For some performers, the art of entertainment is discovered early on and tirelessly studied in an endless quest for perfection, and for others, a career on the stage and screen is a birthright that they are seemingly destined to fulfill. This isn't to say that they don't work just as hard to become the best they can be at their craft, but simply that actors such as the lovely and talented Elizabeth Peña had a distinct advantage in coming from a long line of talented entertainers. The daughter of a well-known Cuban-American writer/actor/director who founded the off-Broadway Latin American Theater Ensemble, Peña was born in New Jersey and raised in New York. By the tender age of eight, young Peña -- having been reared in a household of creativity and parental encouragement -- had realized without question that she wanted to dedicate her life to a career in the entertainment industry. Peña's education at New York's High School of the Performing Arts was complimented by a series of simultaneous roles in repertory theater and a handful of commercial appearances. At the age of 17, the rising starlet gained positive notice for her film debut as a rebellious teen in the award-winning independent movie El Súper. Subsequent roles in Times Square (1980), They All Laughed (1981) and Crossover Dreams (1985) may have done little to expose audiences to Peña's true dramatic abilities as an actress, but it was only a matter of time before a move Los Angeles found her star beginning to burn brighter than ever. Determined to make an impression in her new surroundings, Peña placed her demo tape and future fate as an actress in the hands of a security guard at a major studio -- and the gamble paid off more than she might have ever imagined. Not only did the guard stay true to his word and deliver the tape to the studio's casting director, but it was only 45 minutes until Peña received a phone call requesting that she return to the lot to meet director Paul Mazursky -- who was preparing to cast the role of lusty maid Carmen in the upcoming comedyDown and Out in Beverly Hills. Peña landed the part, and the rest is history.

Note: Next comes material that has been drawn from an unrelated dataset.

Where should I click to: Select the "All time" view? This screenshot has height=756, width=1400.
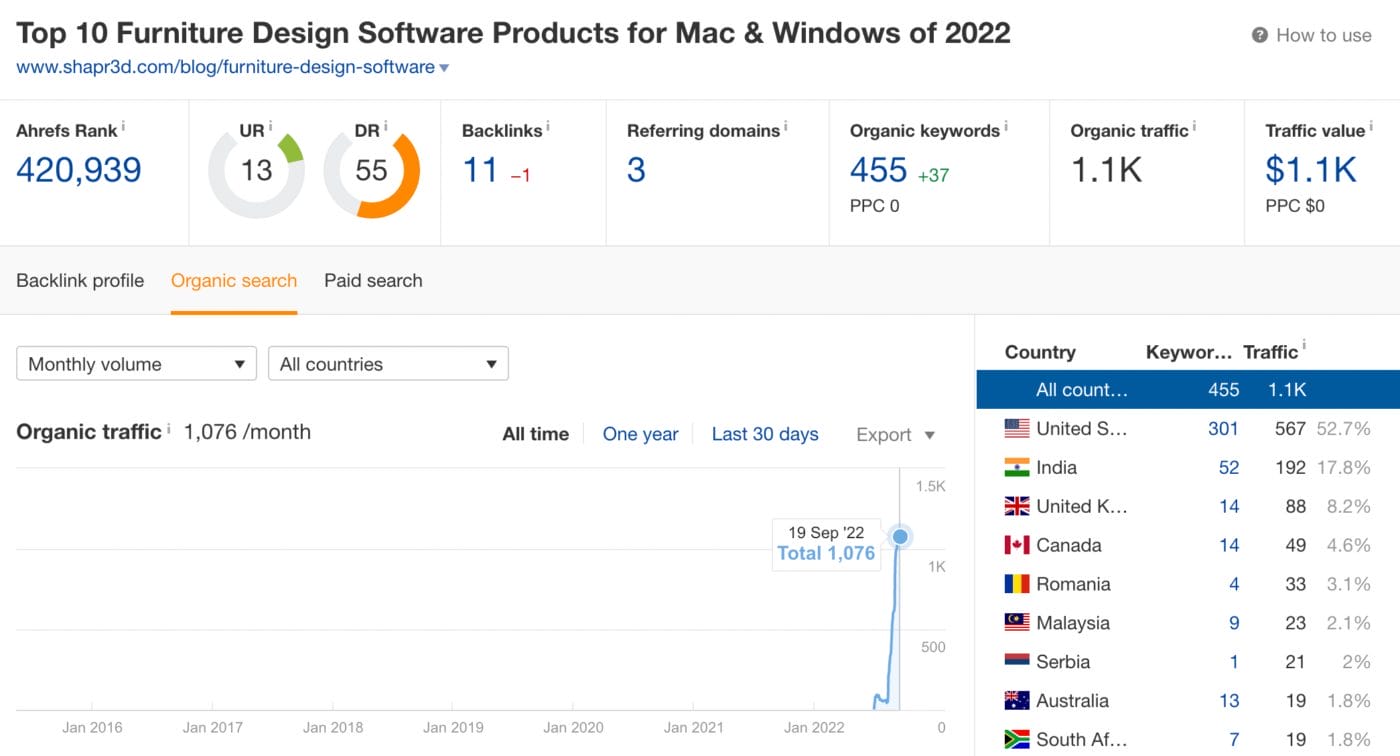click(x=534, y=434)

In the years that followed, Peña made quite an impression with parts in such high-profile features as La Bamba (1987) and Blue Steel (1990), and her role as the mysterious girlfriend of a haunted Vietnam veteran in Jacob's Ladder proved that Peña could skillfully alternate between tender and menacing within a single scene. Peña dabbled in television work with roles in I Married Dora and Shannon's Deal, and would continue to alternate between the large and small screens in the years that followed. As the 1990s rolled on, Peña landed an Independent Spirit Award for her role in John Sayles' Lone Star, cracked skulls opposite action superstar Jackie Chan in Rush Hour, and earned positive critical nods for her supporting performance in the Latino-themed television series Resurrection Blvd. In 2001, Peña charmed audiences as never before with her role as a well-fed daughter hungering for fulfillment in the romantic comedy drama Tortilla Soup. If roles in such big-budget movies as Imposter (2002) offered Peña the sort of exposure that independent films such as ZigZag (also 2002) and Sueño (2004) could not, those smaller, more dramatic efforts offered her a chance to truly shine as an actress.

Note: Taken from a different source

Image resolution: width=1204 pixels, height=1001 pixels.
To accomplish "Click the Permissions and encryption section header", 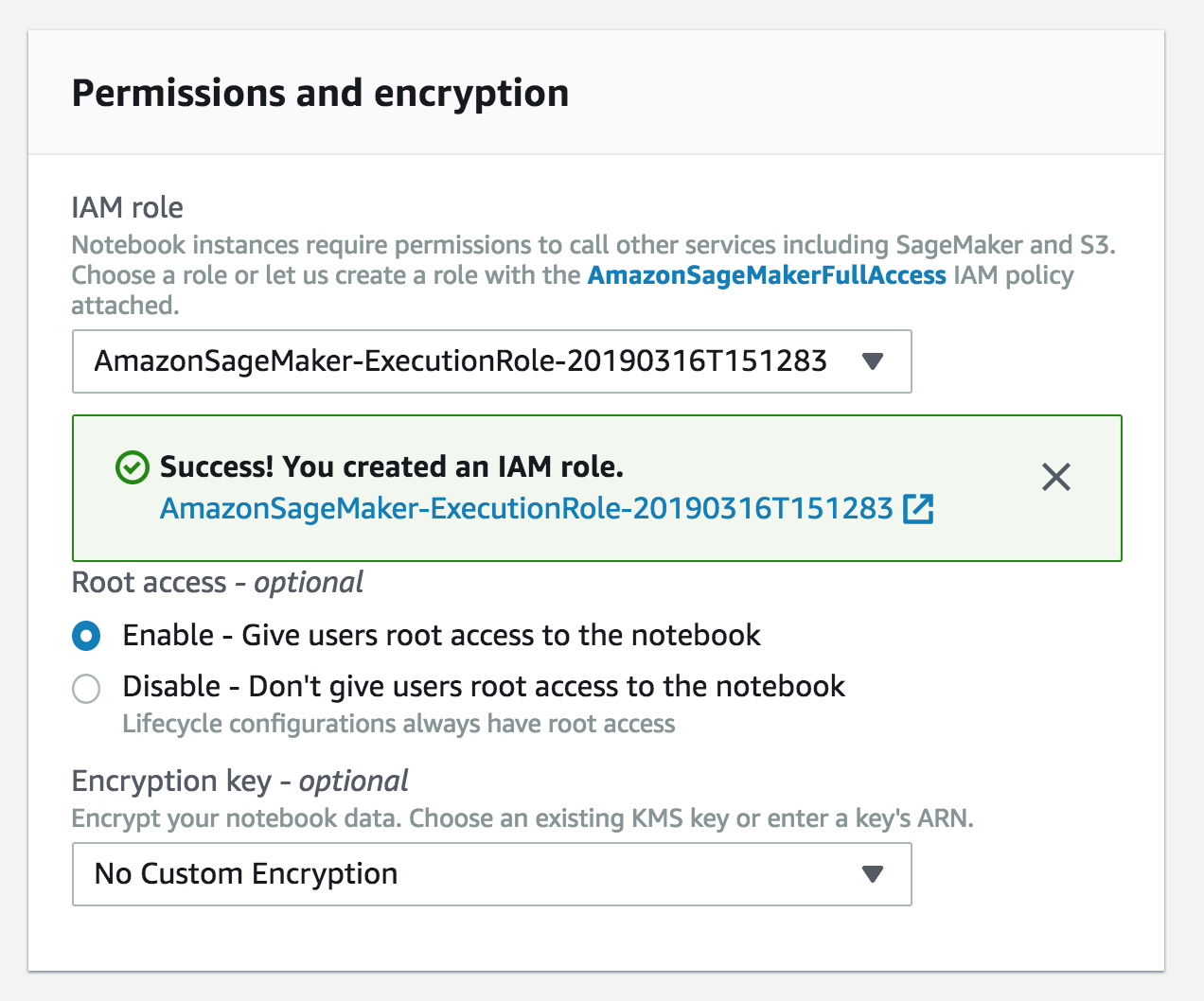I will (320, 93).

She continued to work as a prolific actress, voicing the character Mirage in The Incredibles (2004), guest-starring on a number of television shows like Numb3rs and the Ghost Whisperer and taking supporting roles in films like Transamerica (2005). She booked a recurring gig playing Gloria's (Sofia Vergara) mother on Modern Family, and appeared in the first season of Matador, which was produced by Robert Rodriguez. The fact that she was working so frequently made her death in 2014 at age 55 following a short illness all the more shocking.